Entries drawn from a collection:
Begin

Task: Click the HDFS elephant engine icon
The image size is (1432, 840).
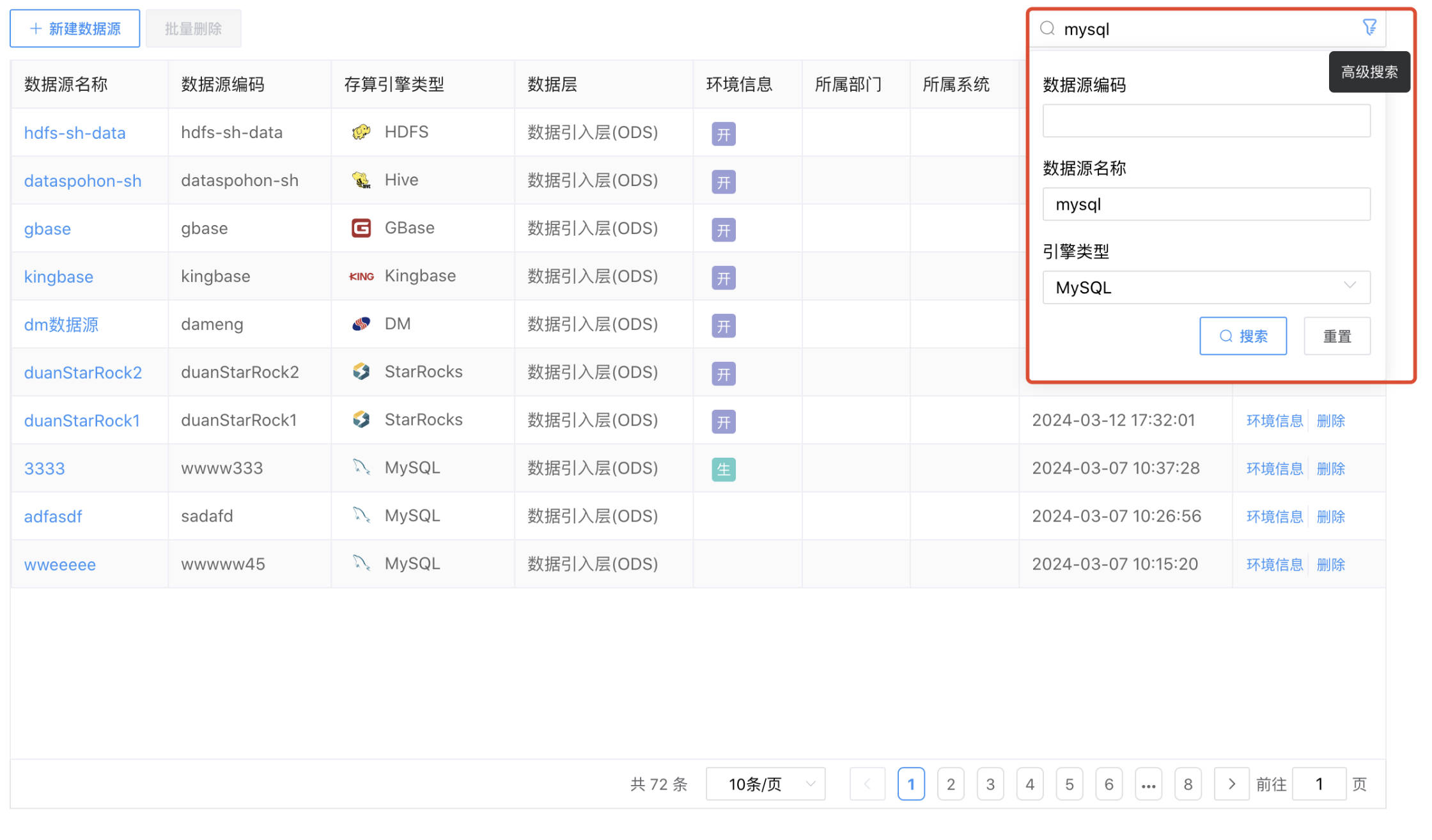Action: (x=361, y=132)
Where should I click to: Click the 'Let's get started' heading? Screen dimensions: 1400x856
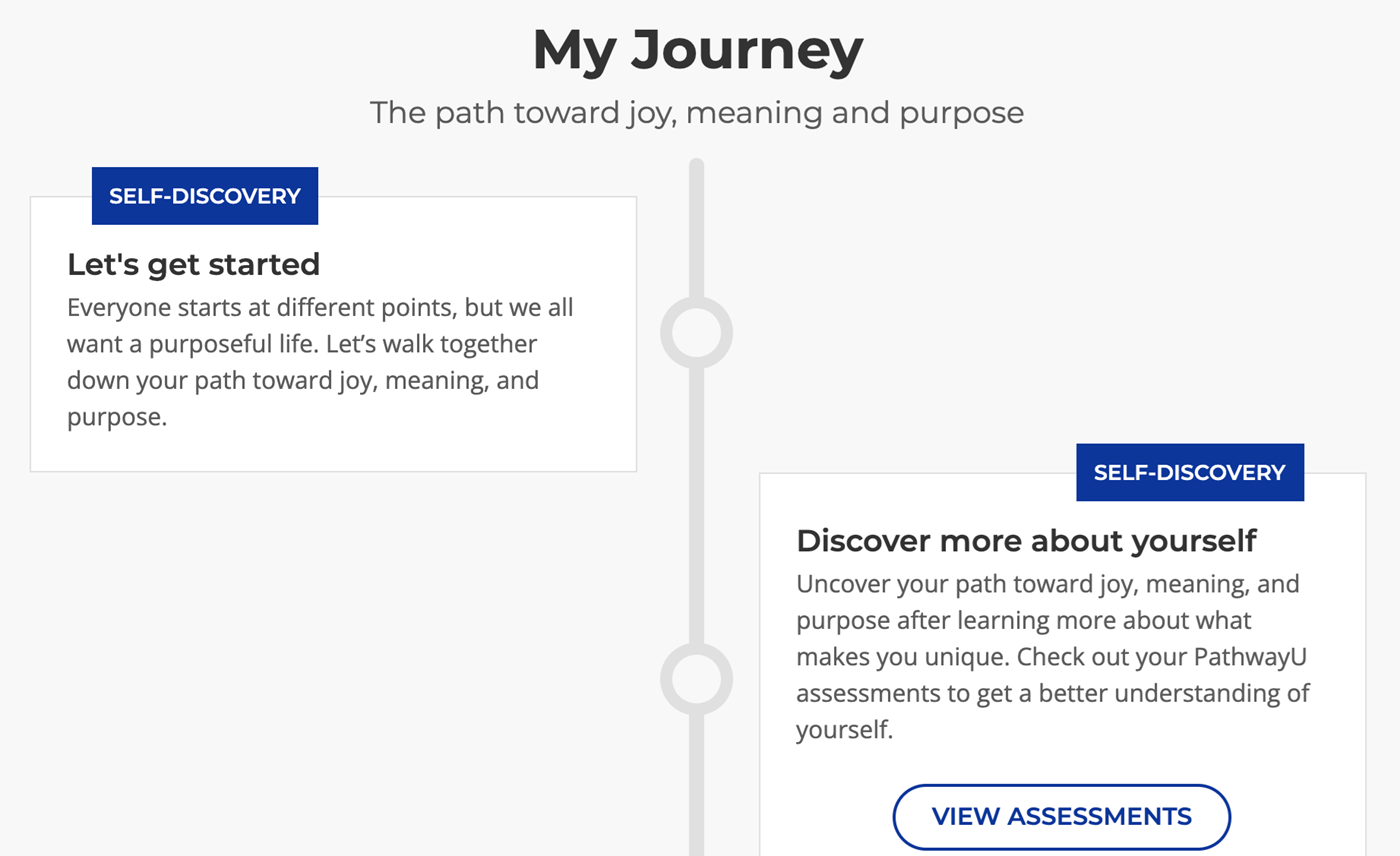tap(193, 264)
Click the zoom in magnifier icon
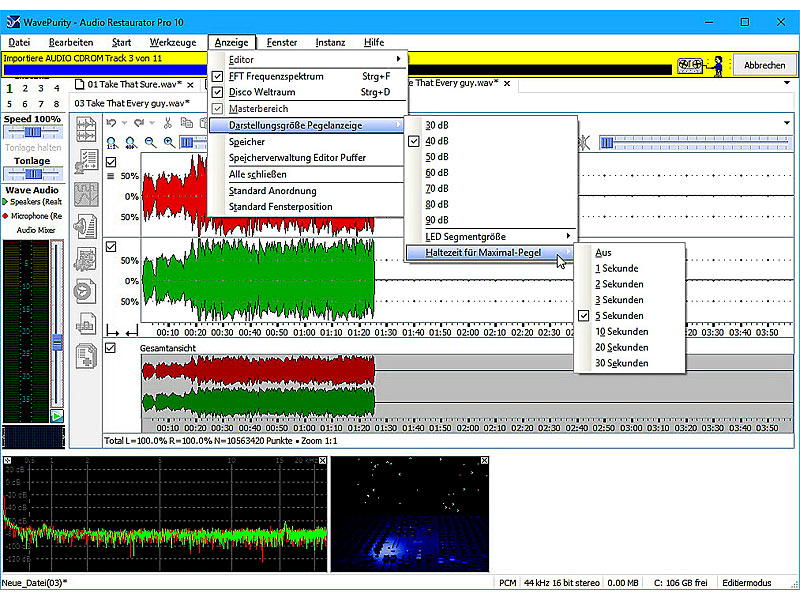 pyautogui.click(x=169, y=143)
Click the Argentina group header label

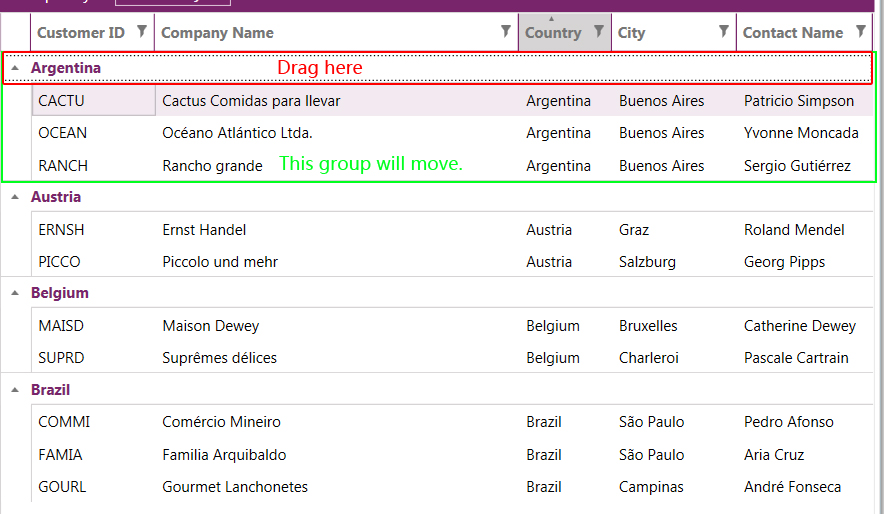[x=66, y=68]
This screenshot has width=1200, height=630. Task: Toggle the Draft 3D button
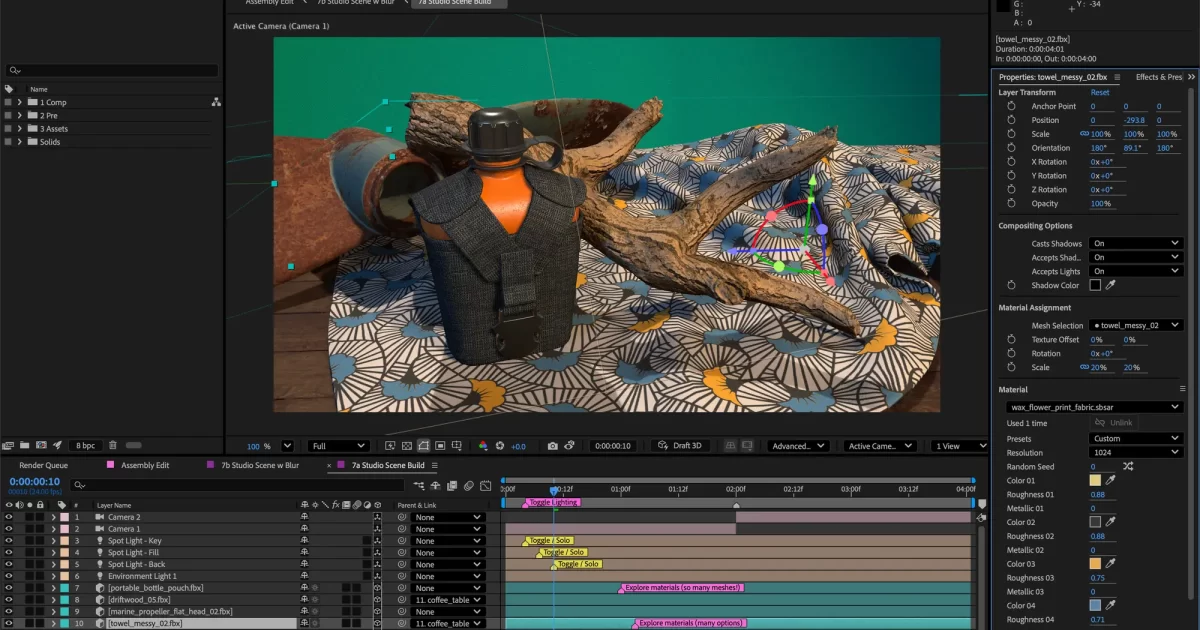tap(679, 446)
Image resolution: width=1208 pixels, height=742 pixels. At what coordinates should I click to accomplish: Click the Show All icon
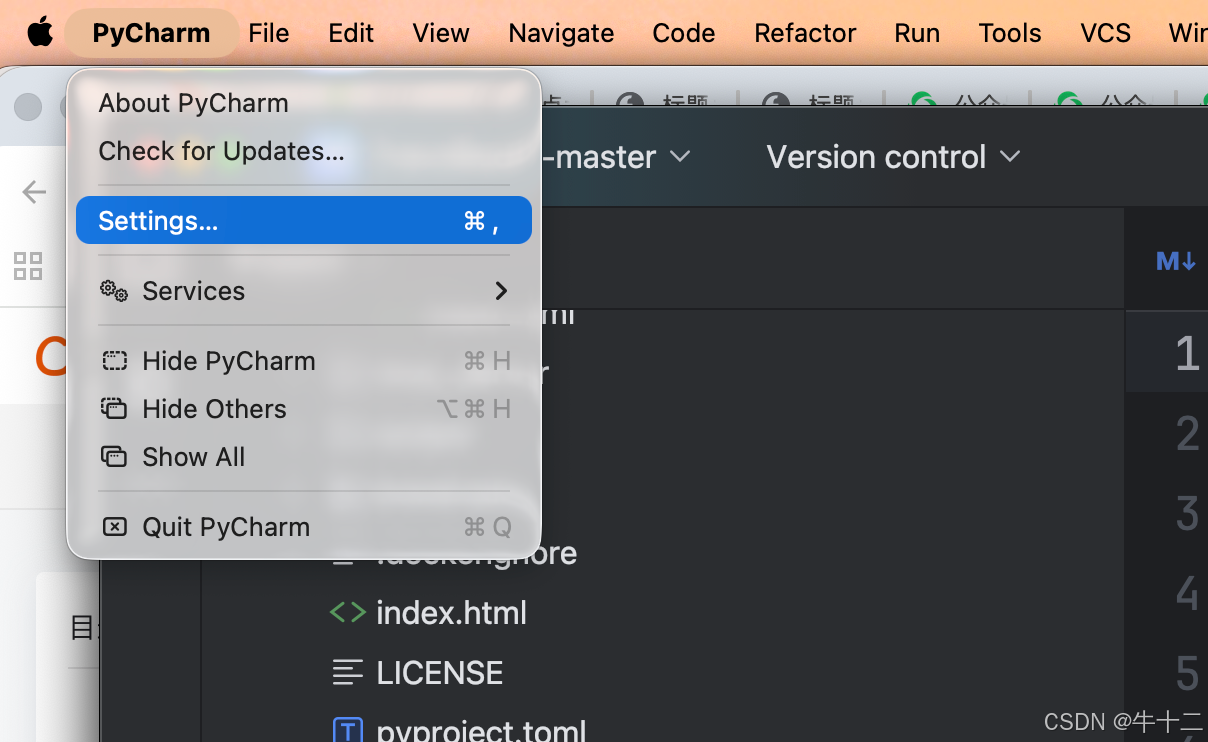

End

▸ Written exercise: Collect each line of the records containing the string "width", and reproduce those lines unchanged.

▸ Answer for the task:
This screenshot has width=1200, height=630. Task: Toggle the Draft 3D button
Image resolution: width=1208 pixels, height=742 pixels. At what coordinates should I click to accomplish: Click the Show All icon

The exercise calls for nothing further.